# [Recorded information]
========================================

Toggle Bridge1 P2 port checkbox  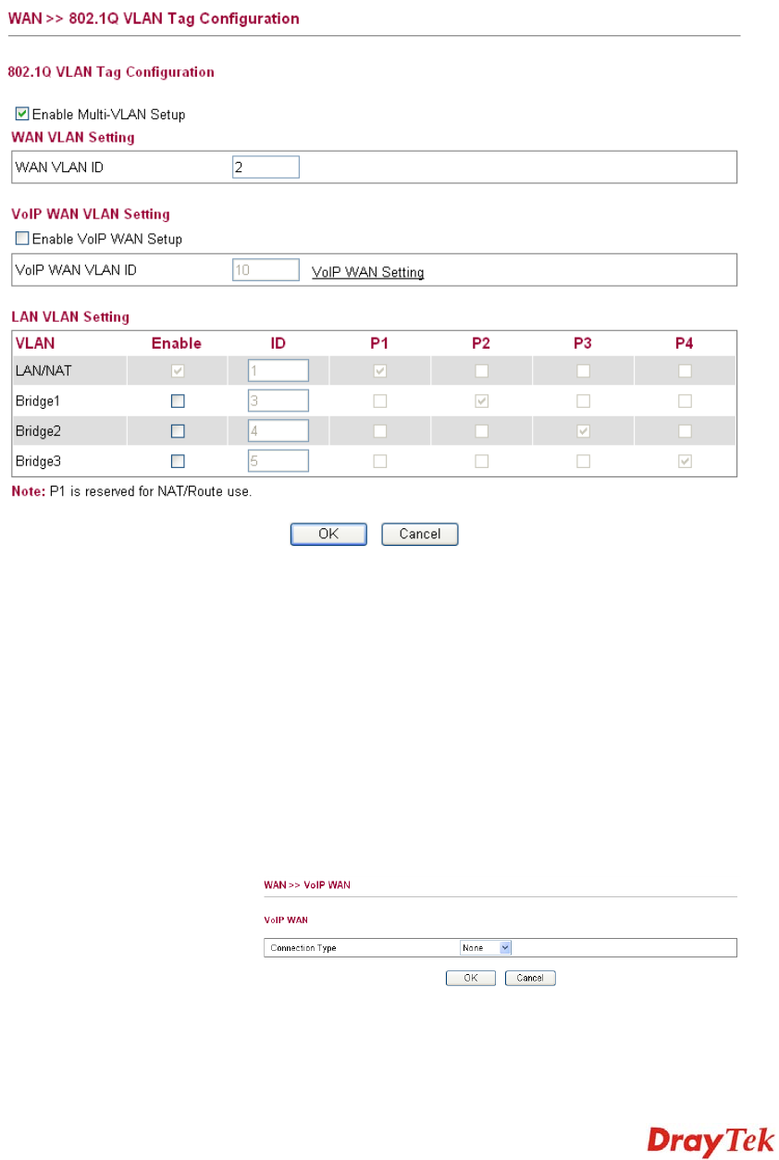481,401

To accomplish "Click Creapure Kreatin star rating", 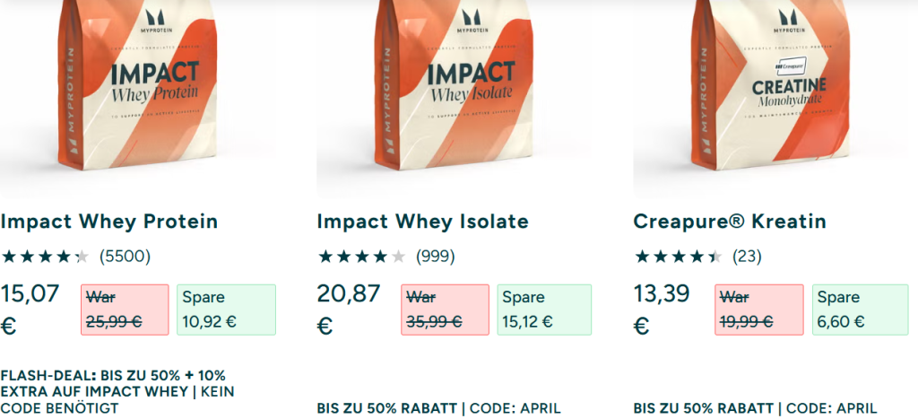I will point(678,257).
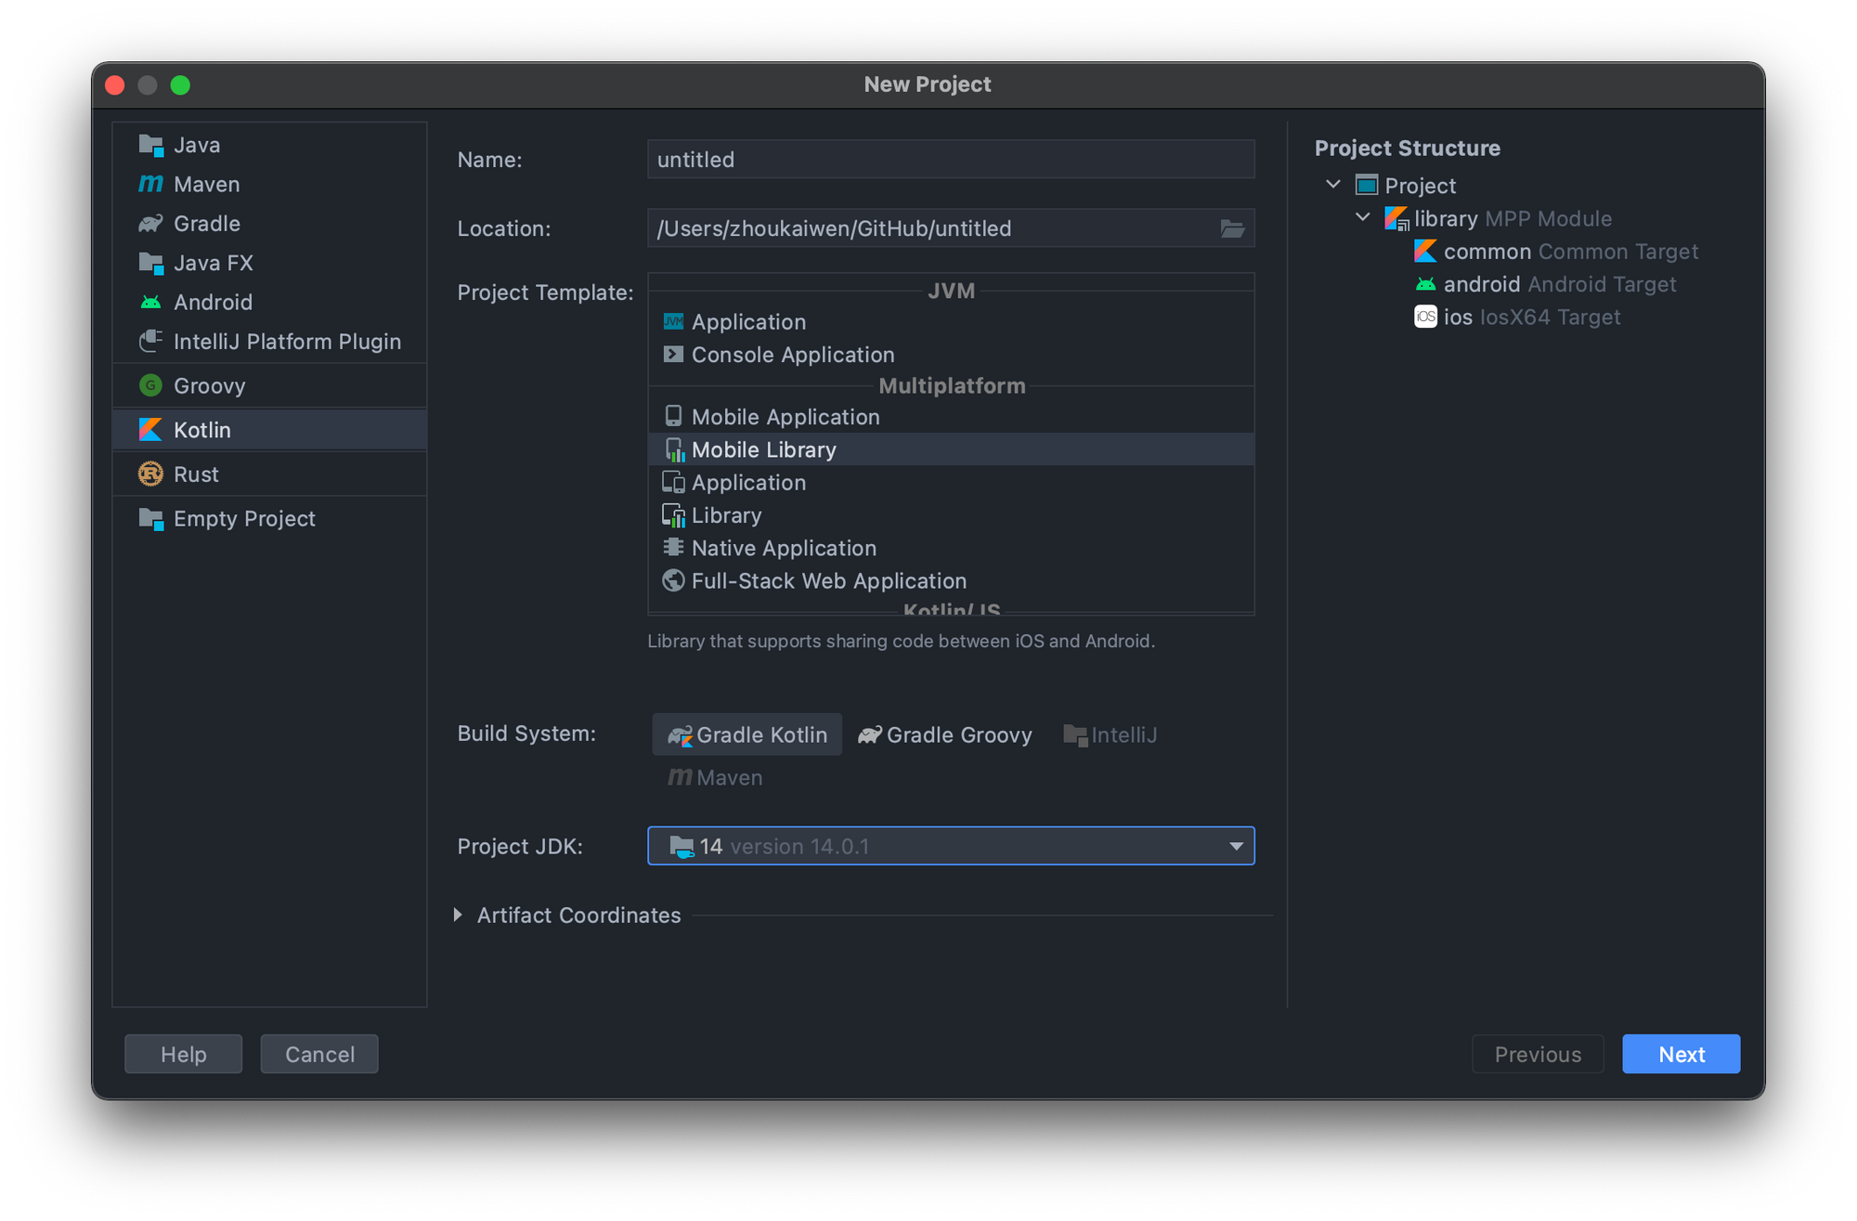Select Mobile Library project template
This screenshot has height=1221, width=1857.
pyautogui.click(x=763, y=448)
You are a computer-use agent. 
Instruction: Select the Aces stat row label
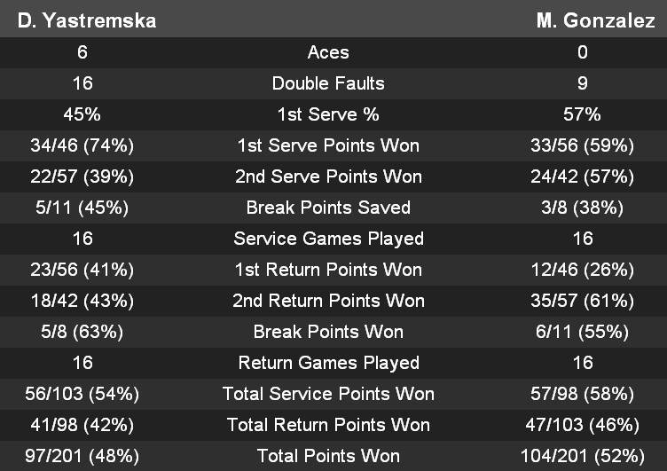coord(328,52)
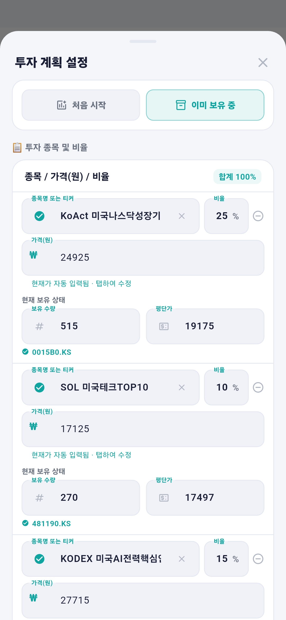This screenshot has height=620, width=286.
Task: Edit the 19175 average price field
Action: coord(205,326)
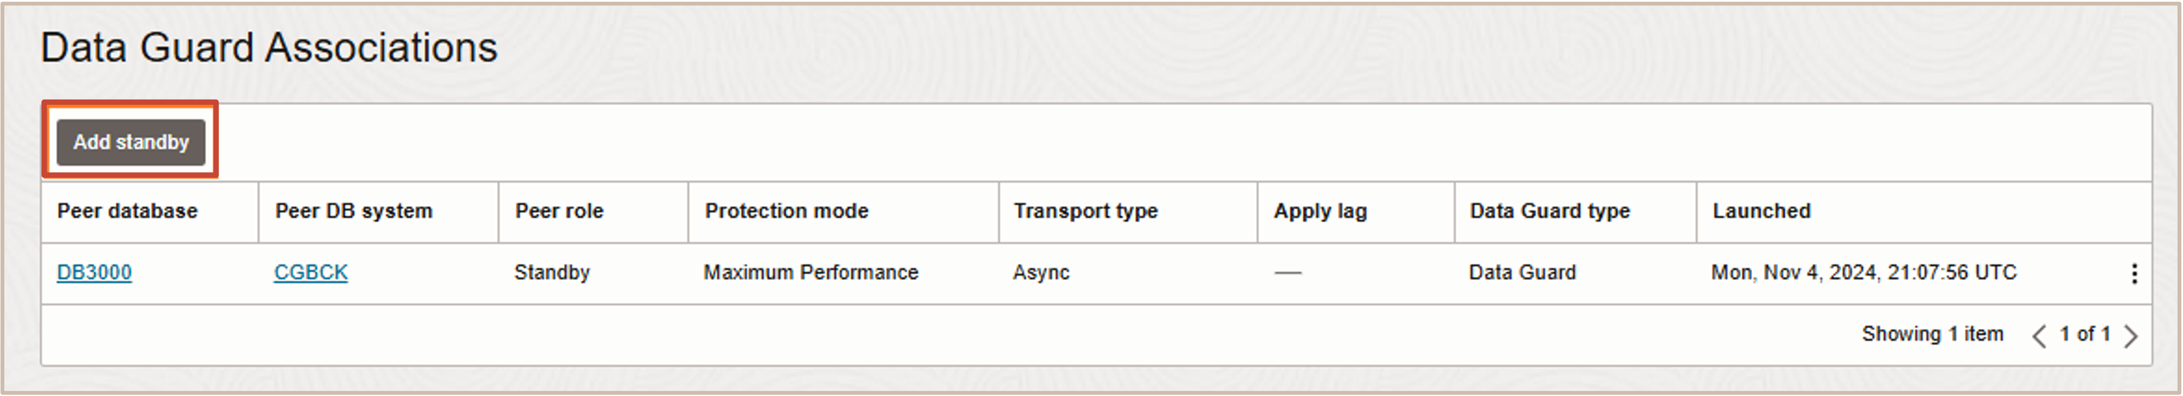The image size is (2183, 396).
Task: Click the Add standby button
Action: point(131,142)
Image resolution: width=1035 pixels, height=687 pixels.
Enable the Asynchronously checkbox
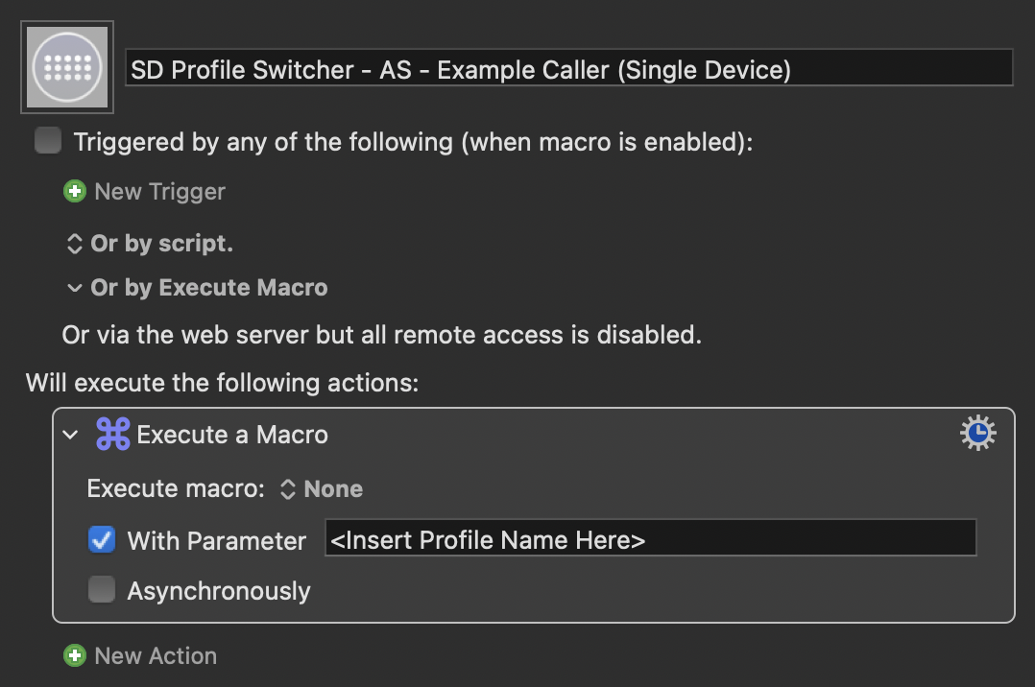pos(102,589)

========================================

# [Requirement]
Only the lines from the one containing "You are a computer-use agent." through the final line of the data should be given again, exactly and without pictures.

# [Result of the exercise]
You are a computer-use agent. 
Instruction: Select the Aces stat row label
coord(328,52)
This screenshot has height=620, width=286.
Task: Edit the 19175 average price field
Action: coord(205,326)
The image size is (2183, 396).
Task: Click the Add standby button
Action: point(131,142)
Image resolution: width=1035 pixels, height=687 pixels.
Enable the Asynchronously checkbox
pos(102,589)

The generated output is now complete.